It’s a Sunday afternoon in June, and in McAllen, Texas, a crowd of protesters has gathered outside the Ursula Border Patrol processing center. The sun is strong, and there isn’t a shade tree in sight, but the group is undeterred, waving signs and chanting, decrying the Trump administration’s family-separation policy.
At the front of the pack is Ai-jen Poo ’96CC, an activist and organizer who has spent over twenty years championing the rights and welfare of the US’s 2.5 million domestic workers. As the executive director of the National Domestic Workers Alliance (NDWA) — which cosponsored the protest in McAllen, as well as others across the country — it is her job to follow the issues and policies that affect the lives of workers, including nannies, housekeepers, and elder-care providers. Her constituents are overwhelmingly women and people of color, and many of them are immigrants, likely to be affected by border-control measures.
Throughout her career, Poo has argued that domestic workers, who are unprotected by most federal and state labor laws, face disproportionate discrimination in the workplace. “The people that care for our children and parents and clean our homes are such an intimate part of our lives,” she says. “So why don’t we do more to protect and empower them?”
The daughter of Taiwanese immigrants, Poo originally studied ceramic arts at Washington University in St. Louis before she transferred to Columbia to get a bachelor’s degree in women’s studies. In the spring of 1996, she helped organize a student-led coalition to establish the Center for the Study of Ethnicity and Race at Columbia. The campaign was successful, and the experience helped shape Poo’s career path. “I saw activism as my anchor,” she says.
After graduating, Poo worked as an organizer in New York’s Asian immigrant communities and then helped to found Domestic Workers United (DWU) — a group of New York–based nannies, housekeepers, and elder-caregivers. In 2007, under Poo’s leadership, DWU convened a meeting of thirty similar organizations from around the country, which led to the formation of NDWA. DWU also achieved a major legislative victory in New York in 2010 when it pushed through the statewide Domestic Workers’ Bill of Rights — the first law in the United States to guarantee domestic laborers basic rights like overtime pay, paid leave, and legal protection against harassment.
“It was a real breakthrough moment, in terms of both tangible protections and ensuring that this kind of work was recognized by the state as deserving of respect and dignity,” says Poo, who estimates that she took over fifty trips to Albany to lobby for the legislation. After the bill passed, Poo left DWU to take the helm of the national organization, NDWA.
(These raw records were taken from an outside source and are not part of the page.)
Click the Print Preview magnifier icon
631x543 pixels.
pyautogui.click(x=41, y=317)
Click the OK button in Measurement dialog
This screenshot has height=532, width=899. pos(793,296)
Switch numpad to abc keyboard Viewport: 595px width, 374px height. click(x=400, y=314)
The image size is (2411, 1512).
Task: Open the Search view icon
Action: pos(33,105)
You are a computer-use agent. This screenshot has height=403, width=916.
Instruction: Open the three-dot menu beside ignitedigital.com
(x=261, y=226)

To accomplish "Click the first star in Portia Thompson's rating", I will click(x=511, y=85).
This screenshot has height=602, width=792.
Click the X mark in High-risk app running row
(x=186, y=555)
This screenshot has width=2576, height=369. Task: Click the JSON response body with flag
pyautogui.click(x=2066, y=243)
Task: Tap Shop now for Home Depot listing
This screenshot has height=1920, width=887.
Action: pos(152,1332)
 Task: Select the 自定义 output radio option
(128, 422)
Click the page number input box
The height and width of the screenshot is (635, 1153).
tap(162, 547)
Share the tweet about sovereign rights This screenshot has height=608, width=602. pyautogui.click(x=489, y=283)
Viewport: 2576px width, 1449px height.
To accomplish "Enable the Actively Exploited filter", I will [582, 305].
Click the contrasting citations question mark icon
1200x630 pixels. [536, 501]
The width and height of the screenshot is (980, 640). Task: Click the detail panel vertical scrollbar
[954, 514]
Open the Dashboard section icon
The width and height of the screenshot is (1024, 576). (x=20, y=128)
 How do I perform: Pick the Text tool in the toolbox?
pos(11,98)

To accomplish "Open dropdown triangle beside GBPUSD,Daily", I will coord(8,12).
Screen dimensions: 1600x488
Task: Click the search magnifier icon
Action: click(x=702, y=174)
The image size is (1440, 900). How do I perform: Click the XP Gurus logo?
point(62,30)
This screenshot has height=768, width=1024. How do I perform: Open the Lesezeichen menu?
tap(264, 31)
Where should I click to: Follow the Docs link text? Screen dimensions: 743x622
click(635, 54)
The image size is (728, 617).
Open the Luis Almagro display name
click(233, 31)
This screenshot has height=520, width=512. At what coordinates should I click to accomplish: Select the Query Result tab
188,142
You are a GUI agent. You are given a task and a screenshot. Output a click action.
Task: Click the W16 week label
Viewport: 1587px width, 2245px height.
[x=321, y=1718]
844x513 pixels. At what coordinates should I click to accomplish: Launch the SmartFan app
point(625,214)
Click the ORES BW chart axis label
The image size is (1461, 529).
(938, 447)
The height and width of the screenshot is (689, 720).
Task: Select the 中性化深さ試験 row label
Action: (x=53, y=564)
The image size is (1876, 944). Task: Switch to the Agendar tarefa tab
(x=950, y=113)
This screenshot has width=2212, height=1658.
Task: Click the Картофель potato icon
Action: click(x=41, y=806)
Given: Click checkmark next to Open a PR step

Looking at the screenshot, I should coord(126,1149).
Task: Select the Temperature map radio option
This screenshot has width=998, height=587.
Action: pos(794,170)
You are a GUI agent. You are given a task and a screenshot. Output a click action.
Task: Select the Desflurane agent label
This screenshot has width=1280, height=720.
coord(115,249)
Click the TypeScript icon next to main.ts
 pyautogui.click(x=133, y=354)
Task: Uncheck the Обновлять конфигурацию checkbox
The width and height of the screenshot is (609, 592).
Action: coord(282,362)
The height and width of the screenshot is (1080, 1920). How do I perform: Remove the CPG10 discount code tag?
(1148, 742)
Poo’s work has been recognized with a number of awards, including a MacArthur “genius grant” in 2014, but in January 2018, she received an unusual honor: an invitation to be Meryl Streep’s date to the Golden Globes. Poo was one of several activists there in support of the Time’s Up movement against sexual harassment.
Poo says that seeing activism — particularly on behalf of women — get attention in popular culture felt like a historic moment, and she hopes to see that trend continue this fall. There are a record number of women on the ballot for the midterm elections, and for the first time, NDWA has endorsed a political candidate: Stacey Abrams, who is running for governor in Georgia. If elected, Abrams will be America’s first Black, female governor, and she has pledged support for Georgia’s large population of domestic workers. Poo says that candidates like Abrams give her hope for the future.
“Women are showing up for each other,” Poo says. “We have an unprecedented opportunity to create real, lasting change.”